Tool Images (Pulled at Runtime)

These images are not pulled during Helm deployment but are referenced in ConfigMaps and pulled by the runner at workflow execution time. No additional deployment configuration is needed — they use the same global registry:

ServiceImage Name
Structure Tooltool-structure
Tool Sidecartool-sidecar

Worker Pods

All worker pods (file processing, API deployment, callbacks, notifications, scheduling, log consumer, bulk download) use the worker-unified image with different Celery queue configurations. No additional images are required beyond those listed above.

Copy Images to On-Prem Registry

For air-gapped or restricted environments where images cannot be pulled from the default registry, the Unstract Platform Helm chart ships with a ready-to-use values overlay file: values-private-registry.yaml. This guide walks through generating the image list, copying every image to your registry, and pointing the Helm chart at it.

Prerequisites

  • A private container registry accessible from your Kubernetes cluster
  • helm 3.x and docker installed on the workstation that will mirror the images
  • The list-onprem-images.sh script (provided below) to generate the full image list
  • Credentials for both registries:
    • Source — the Google Artifact Registry service-account key (artifact-key.json) provided by Zipstack
    • Destination — credentials with push access to your private registry

Step 1: Generate the Image List

Use the helper script below to render the chart with helm template and write the complete list of images for your deployment to a file. The mirror snippet in Step 3 reads from this file, so writing to disk (rather than printing to stdout) is the recommended path.
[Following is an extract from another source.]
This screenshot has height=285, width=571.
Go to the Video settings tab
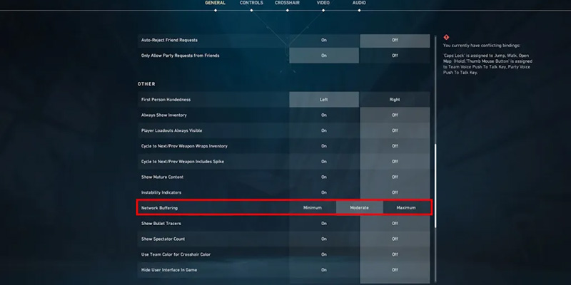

Save the script as list-onprem-images.sh and make it executable (chmod +x list-onprem-images.sh).

list-onprem-images.sh
#!/usr/bin/env bash
# ---------------------------------------------------------------------------
# list-onprem-images.sh
#
# Generates the complete list of container images required for an on-prem
# deployment by rendering Helm chart templates.
#
# Usage:
# ./list-onprem-images.sh -r <release-name> -f <values-file> [OPTIONS]
#
# Options:
# -c, --chart PATH Chart reference (local path or remote). Default: . (current directory)
# -r, --release NAME Helm release name for rendering (required)
# -v, --version VER Chart version (for remote charts)
# -f, --values FILE Values file(s) to pass to helm template (repeatable)
# -a, --all Include optional services (disabled by default)
# -o, --output FILE Write image list to a file instead of stdout
# -h, --help Show this help message
# ---------------------------------------------------------------------------
set -euo pipefail

CHART_REF="."

RELEASE_NAME=""
INCLUDE_OPTIONAL=false
OUTPUT_FILE=""
CHART_VERSION=""
VALUES_FILES=()

usage() {
sed -n '2,/^# ----/p' "$0" | grep '^#' | sed 's/^# \?//'
exit 0
}

while [[ $# -gt 0 ]]; do
case "$1" in
-c|--chart) CHART_REF="$2"; shift 2 ;;
-r|--release) RELEASE_NAME="$2"; shift 2 ;;
-v|--version) CHART_VERSION="$2"; shift 2 ;;
-f|--values) VALUES_FILES+=("-f" "$2"); shift 2 ;;
-a|--all) INCLUDE_OPTIONAL=true; shift ;;
-o|--output) OUTPUT_FILE="$2"; shift 2 ;;
-h|--help) usage ;;
*) echo "Unknown option: $1" >&2; exit 1 ;;
esac
done

if ! command -v helm &>/dev/null; then
echo "Error: helm is required but not found in PATH" >&2
exit 1
fi

if [[ -z "$RELEASE_NAME" ]]; then
echo "Error: release name is required (-r <name>)" >&2
exit 1
fi

if [[ ${#VALUES_FILES[@]} -eq 0 ]]; then
echo "Error: at least one values file is required (-f <file>)" >&2
exit 1
fi

# Auto-discover placeholder values required for helm template to render.
# Helm template fails when secret/config values are missing — either with
# nil-pointer errors (.Values.x.y) or with required/fail messages
# ("Set global.x.y"). This iteratively fills them with dummy values.
discover_dummy_sets() {
local -a sets=()
local max_attempts=50
local attempt=0
local version_args=()
[[ -n "${CHART_VERSION}" ]] && version_args=(--version "$CHART_VERSION")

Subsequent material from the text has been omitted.